First, to those of you who have given us Amazon gift cards over the past few years, I am about to use some of them to buy the rest of C.S. Lewis's books for our collection.  If I am going to have a son named for him, I should probably have all the books in my house.  There are a few of his books that I know I have read and own, but I cannot find them.  The last time I remember reading them is in college. Although, college seems not so long ago, it has been five years and who knows where they could be. Really? I graduated with my undergraduate degree five years ago? Wow. Time sure flies by.

I am re-reading Mere Christianity, which I was able to find (I am also reading the Chronicles of Narnia to Martin lately). Recently, I finished the chapter on Christian Marriage. I would quote the whole chapter here, but I believe that would be against the copyrights of the book. So I have just put some particularly great quotes below.  You will have to read the whole chapter, and maybe even the book, to grasp the full, awesome writing of Mr. Lewis.

“But, as I said before, 'the most dangerous thing you can do is to take any one impulse of our own nature and set it up as the thing you ought to follow at all costs'. Being in love is a good thing, but it is not the best thing. There are many things below it, but there are also things above it.  You cannot make it the basis of a while life.  It is a noble feeling, but it is still a feeling. Now no feeling can be relied on to last in its full intensity, or even last at all.  Knowledge can last, principles can last, habits can last; but feelings come and go.”

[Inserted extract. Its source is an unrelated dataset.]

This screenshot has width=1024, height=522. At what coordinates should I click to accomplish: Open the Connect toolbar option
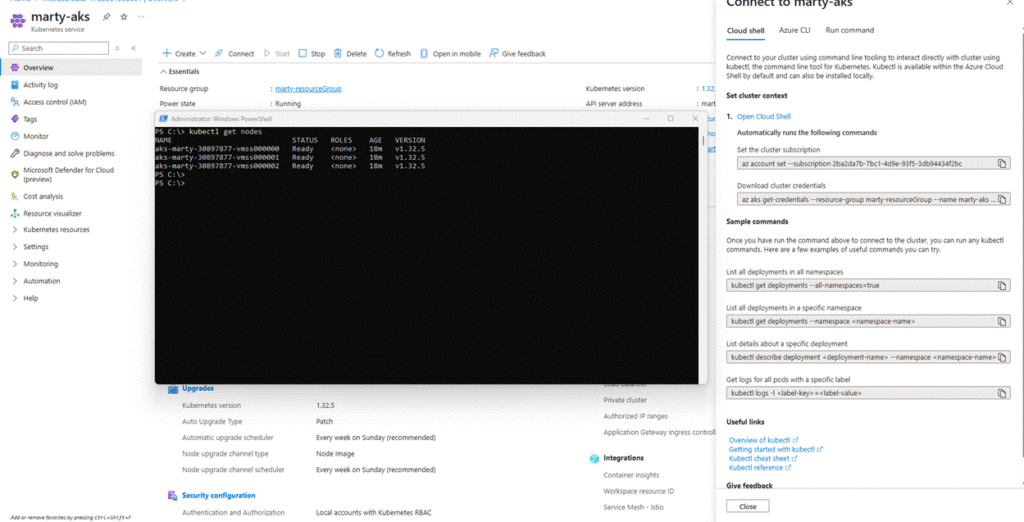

“People get from books the idea that if you have married the right person you may expect to go on 'being in love' for ever. As a result, when they find they are not, they think this proves they have made a mistake and are entitled to a change – not realizing that, when the have changed, the glamour will presently go out of the new love just as it went out of the old one.”

“That is, I think, one little part of what Christ meant by saying that a thing will not really live unless it first dies. It is simply no good trying to keep any thrill: that is the very worst thing you can do.  Let the thrill go – let it die away – go on through that period of death into the quieter interest and happiness that follows – and you will find you are living in a world of new thrills all the time. But if you decided to make thrills your regular diet and try to prolong them artificially, they will all get weaker and weaker, and fewer and fewer, and you will be a bored, disillusioned old man for the rest of your life.  It is because so few people understand this that you find many middle-aged men and women maundering about their lost youth, at the very age when new horizons ought to be appearing and new doors opening all around them.  It is much better fun to learn to swim than to go on endlessly (and hopelessly) trying to get back the feeling you had when you first went paddling as a small boy.”

“Another notion we get from novels and plays is that 'falling in love' is something quite irresistable; something that just happens to one, like measles.  And because they believe this, some married people throw up the sponge and give in when they find themselves attracted by a new acquaintance.”

“No doubt, if our minds are fill of novels and plays and sentimental songs, and our bodies full of alcohol, we shall turn any love we feel into that kind of love; just as if you have a rut in your path all the rainwater will run into that rut, and if you wear blue spectacles everything you see will turn blueBut that will be our own fault.”